Reproduce everything from the line containing "Click the Event Registration ticket icon" down to the line containing "Image resolution: width=1511", swapping "ticket icon" for "ticket symbol" and leaving all else unchanged.
== Record excerpts ==
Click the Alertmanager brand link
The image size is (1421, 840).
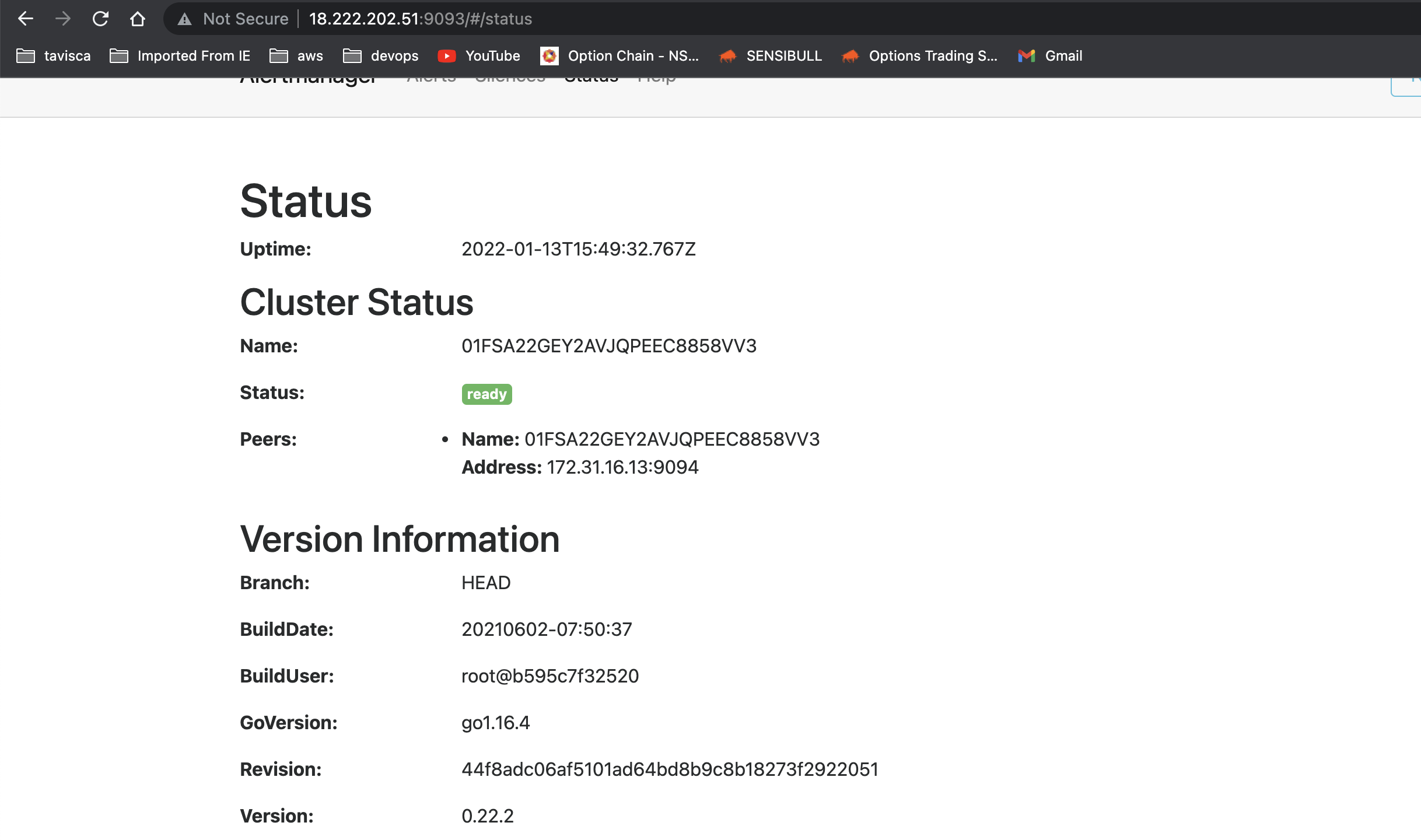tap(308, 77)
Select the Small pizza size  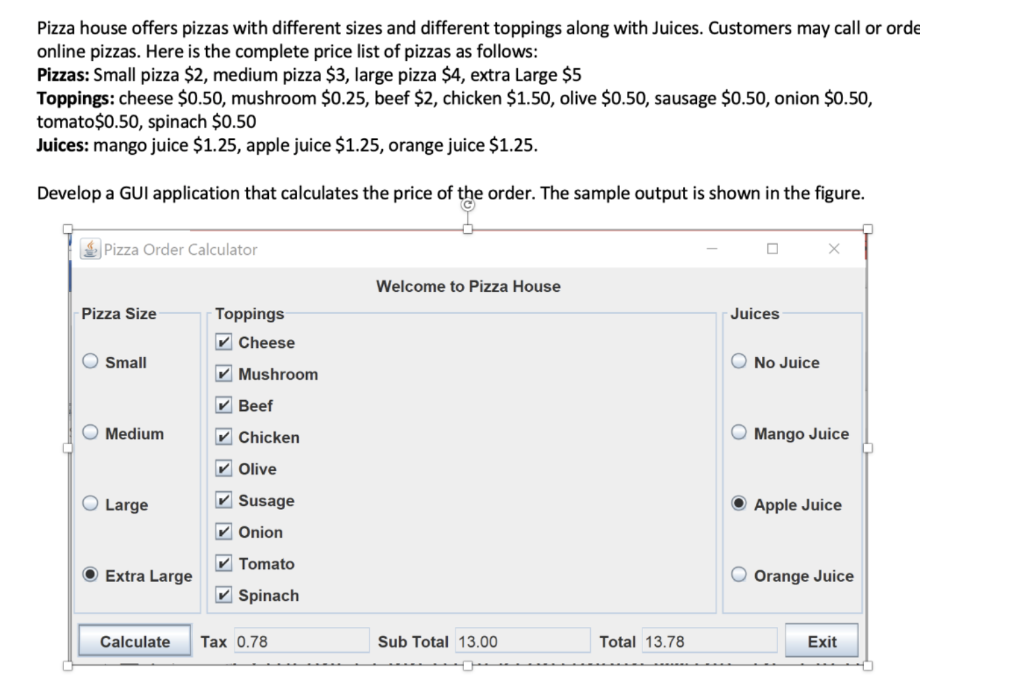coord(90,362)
===
== Record excerpts ==
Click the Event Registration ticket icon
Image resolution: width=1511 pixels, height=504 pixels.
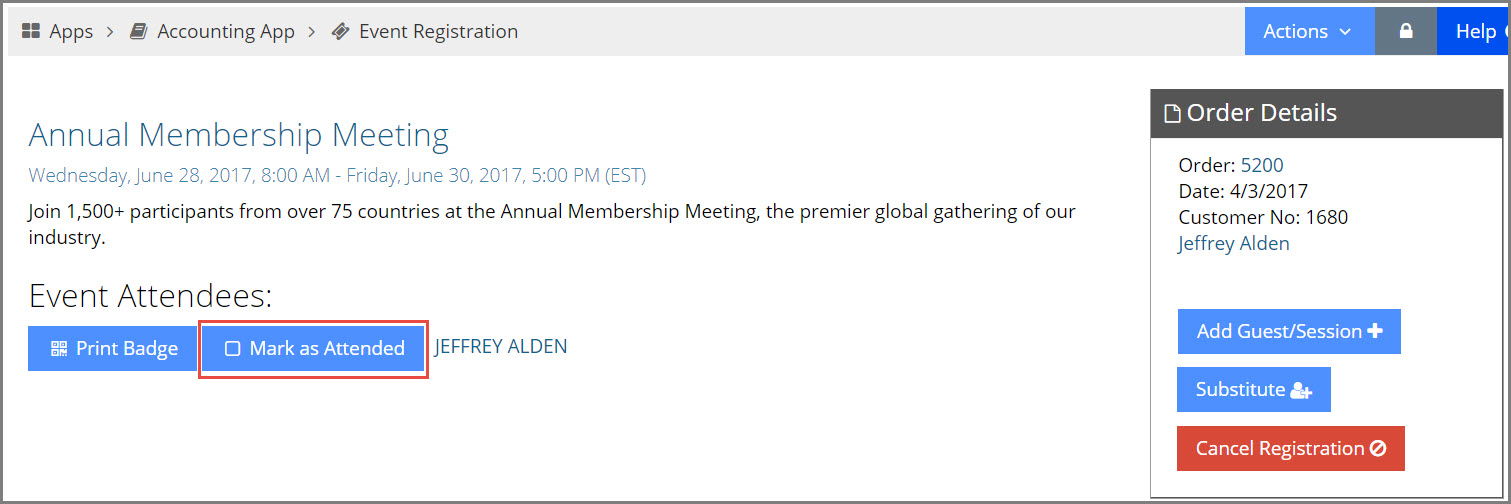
===
Full output:
Click the Event Registration ticket symbol
Image resolution: width=1511 pixels, height=504 pixels.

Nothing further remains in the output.